Mali : attaque djihadiste meurtrière à San, 10 soldats tués
Mali : attaque djihadiste meurtrière à San, 10 soldats tués
Un bilan tragique a été enregistré dimanche à San, au centre du Mali, où au moins dix militaires ont perdu la vie lors d’une attaque contre un camp de l’armée. Revendiquée par les djihadistes du JNIM, cette opération a semé la consternation dans la région de Ségou.
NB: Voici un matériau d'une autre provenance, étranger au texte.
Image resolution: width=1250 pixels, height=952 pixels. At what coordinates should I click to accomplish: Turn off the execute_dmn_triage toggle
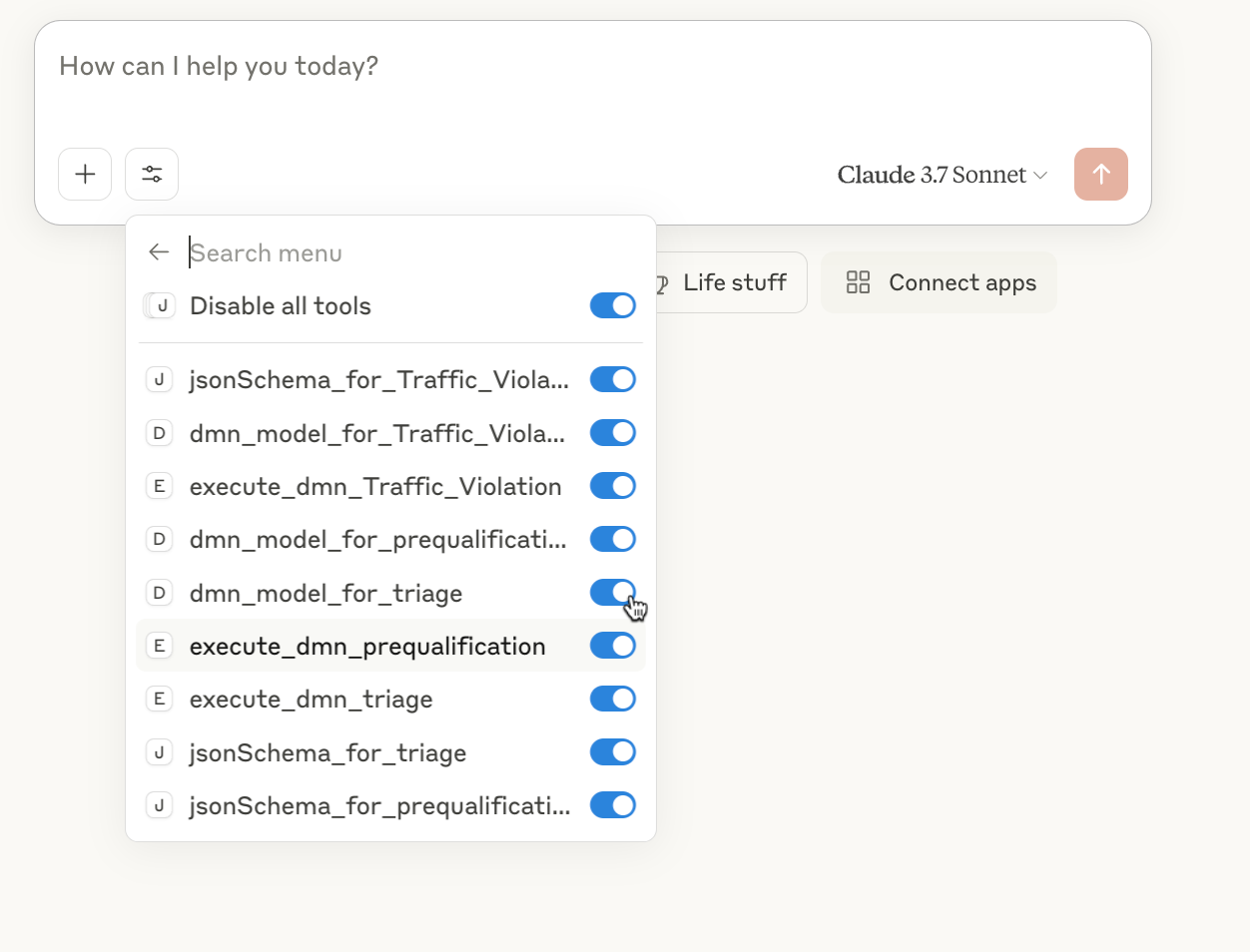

Une source locale, sous couvert d’anonymat, a confirmé des pertes humaines sans pour autant en détailler l’ampleur exacte. « Les forces armées ont subi des pertes humaines, mais les évaluations sont en cours. Nos unités ont repris le contrôle de la situation », a-t-elle déclaré.
- Terrorisme
Les habitants de San ont décrit une matinée marquée par des combats intenses. « C’est une attaque terroriste, elle a débuté à 5 heures du matin. Nous avons entendu des explosions retentissantes et des échanges de tirs prolongés », a expliqué un riverain, avant d’ajouter que « le calme est désormais revenu ». De son côté, l’état-major malien a évoqué dans un communiqué une « tentative d’intrusion » sur l’emprise des FAMa à San, survenue à 5h30 ce même dimanche. L’institution a salué une « riposte ferme et efficace » des forces armées, affirmant que « la tentative a été neutralisée » et que « la situation est pleinement maîtrisée ».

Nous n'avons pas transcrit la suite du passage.